This is a Rust backend server designed to act as the OAuth 2 middleman for an application stack I'm working on which uses osu! for the SSO. The problem we ran into is that we have different methods for dealing with the user's data depending on the microservice being called. Creating multiple osu! OAuth 2 apps and maintaining IDs and Secrets is a big hassle, so instead I developed this backend that sits in between the application stack and the osu! OAuth 2 endpoints which passes through the authorization_code to the correct app in the stack.
We only care about getting the authorization_code from the osu! callback, which is exactly what's being forwarded back to the callback.
Originally when you craft the request for the authorization_code flow, you craft the following URL: https://example.com/oauth/authorize?client_id={}&redirect_uri={}&response_type={}&scope={}&state={}
Then the applications sends the user towards it. The user completes the login and consent flow, and gets redirected to the specified redirect_uri. This will be the callback URL in your backend, which exchanges the code for an access token by going to https://example.com/token and can then do requests on your behalf.

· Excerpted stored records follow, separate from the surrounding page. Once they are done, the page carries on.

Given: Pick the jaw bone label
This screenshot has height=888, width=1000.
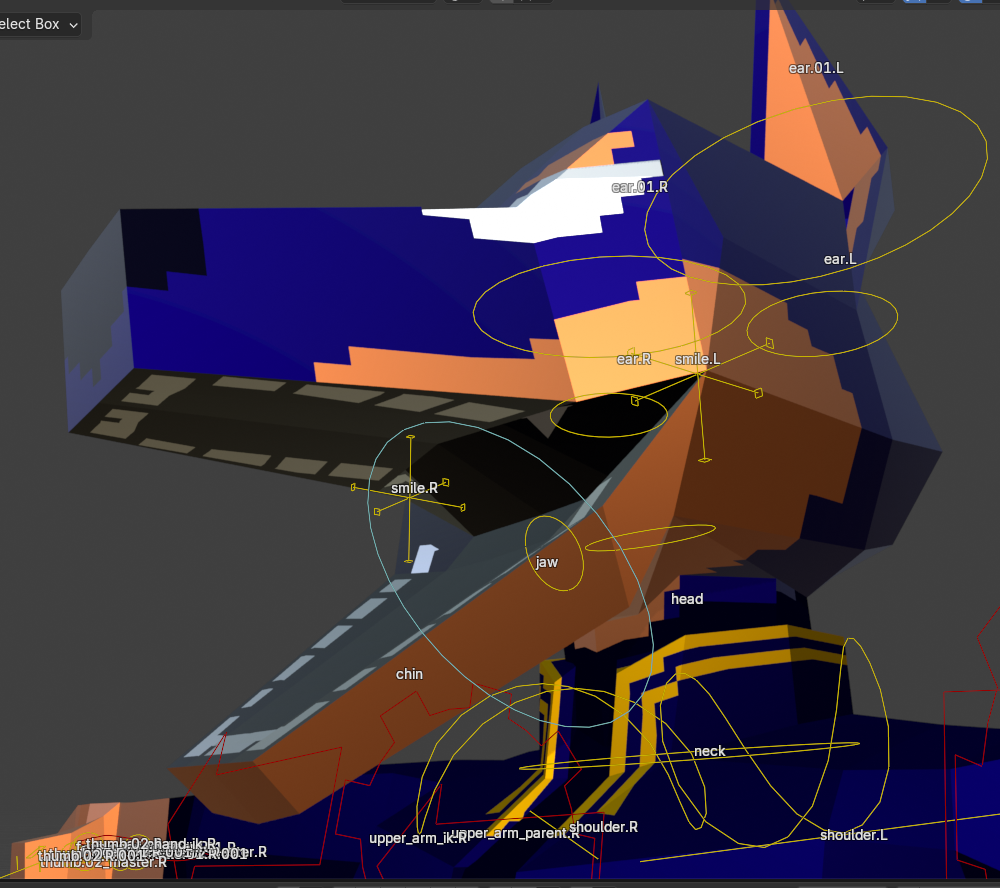Looking at the screenshot, I should (546, 562).
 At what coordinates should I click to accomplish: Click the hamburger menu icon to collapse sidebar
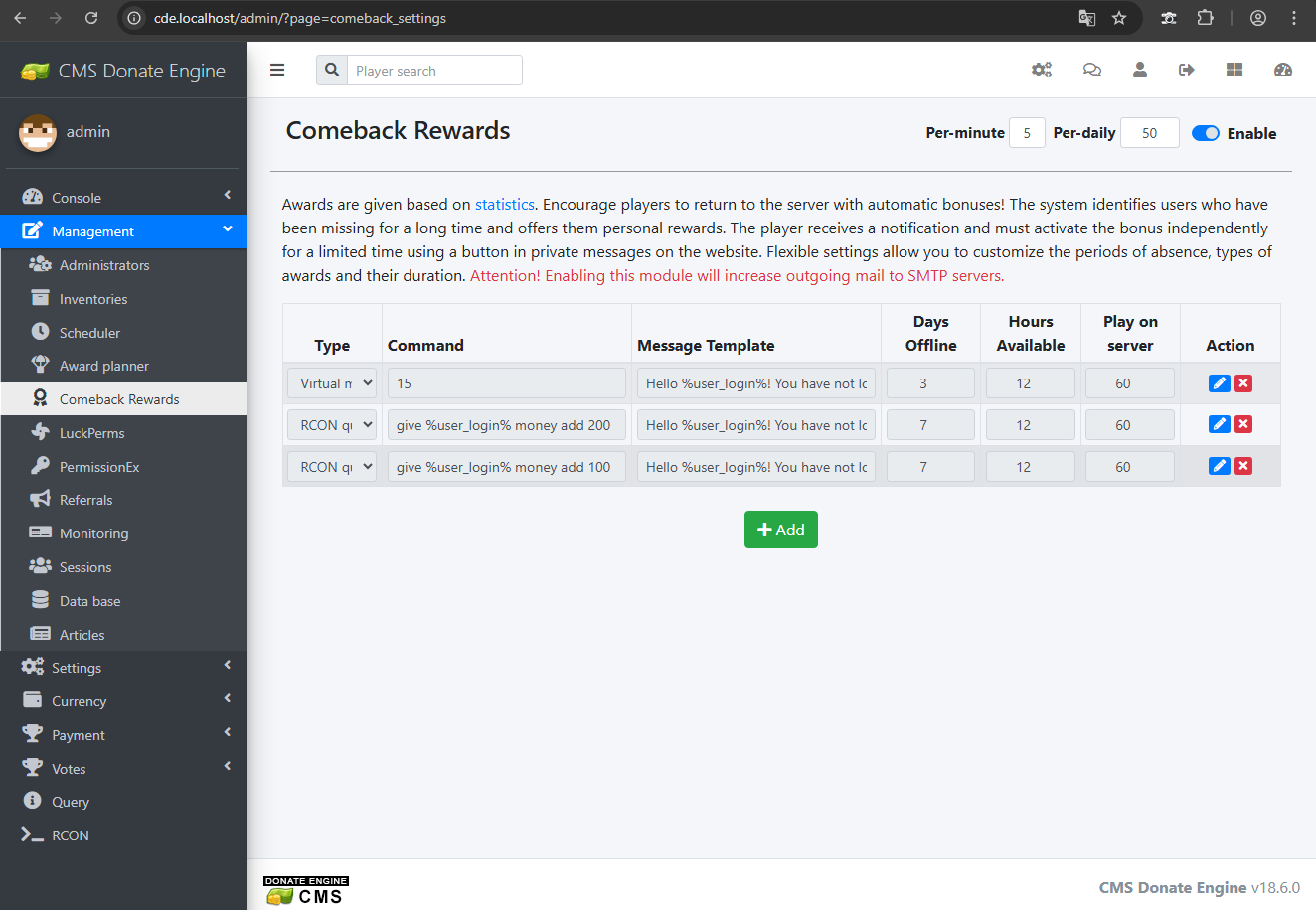click(x=277, y=70)
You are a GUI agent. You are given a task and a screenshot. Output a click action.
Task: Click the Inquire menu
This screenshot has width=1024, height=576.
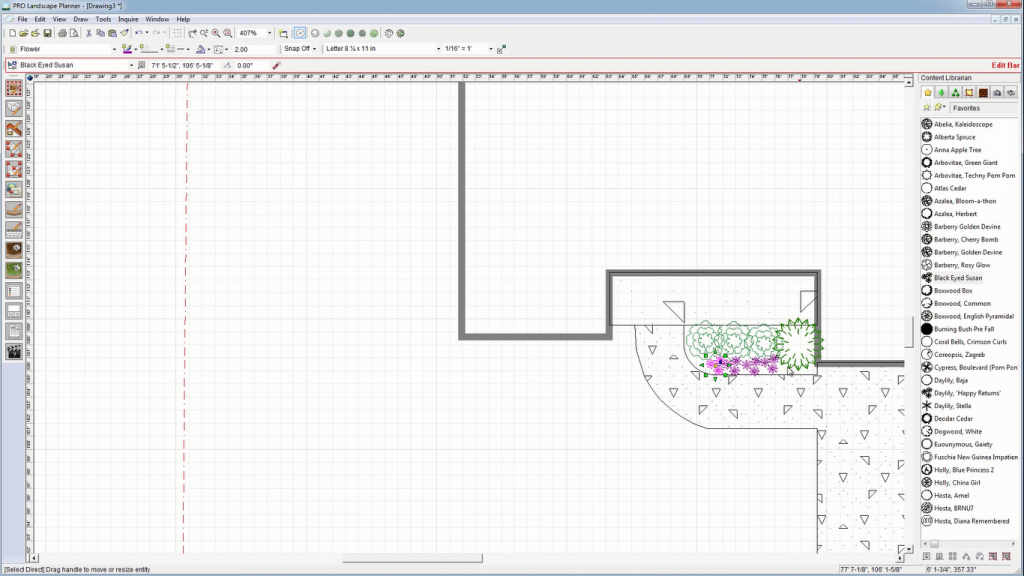tap(127, 18)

The flow in this situation is as follows:
https://example.com/oauth/authorize -> https://yourstack.tld/callback
Instead of going to the aforementioned authorize URL, the application will instead be configured to go to the following URL:
https://thisbackend.tld/authorize?client_id={}&redirect_uri={}&source_service={}
source_service equals your original callback URL. The Callback URL for your osu! OAuth 2 app should then be modified to use https://thisbackend.tld/callback instead. What happens here is that your application follows the following flow instead:
https://thisbackend.tld/authorize -> https://example.com/oauth/authorize -> https://thisbackend.tld/callback -> https://yourstack.tld/callback
Now of course if you just deploy a single web application you will not benefit from this application at all. However once you start scaling to multiple applications that live on different subdomains, let's say for example:
All these 3 apps live separately from each other, and thats where this application comes in. They will use this central backend to get the authorization_code and can exchange it themselves for the access token and fetching data.

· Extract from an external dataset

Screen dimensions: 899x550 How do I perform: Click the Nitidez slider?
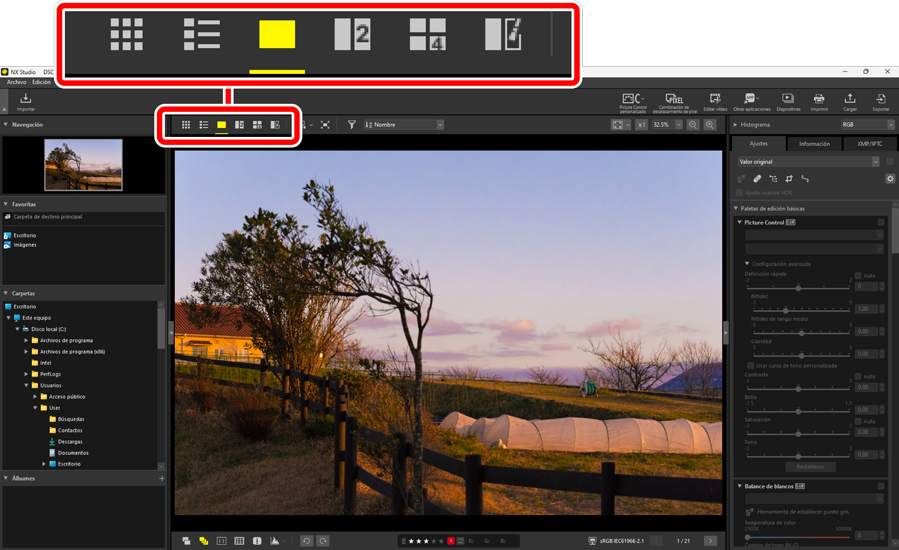798,309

(This explanation could use some improvement)
- Rust/Crablang installed on your system.
Copy the .env.example to .env and fill your osu! client ID and redirect URL. Then in allowed_origins add the callback URLs you want to accept separated by commas. If the exact URL is not included then you will get an Unauthorized error. The following is an example for using multiple allowed origins:
allowed_origins=http://localhost:8080/echo,http://localhost:8000/auth/osu/callback,http://localhost:3000/auth/osu/callback
Run cargo run to run the application on http://localhost:8080/.
TODO
To prevent just anyone from abusing this backend when it gets to production there's an allowed_origins environment variable that only allows those specified origins to actually access the real authorization flow. This is to mimic the redirect_uri property in OAuth 2. However, I ship this with absolutely no warranty.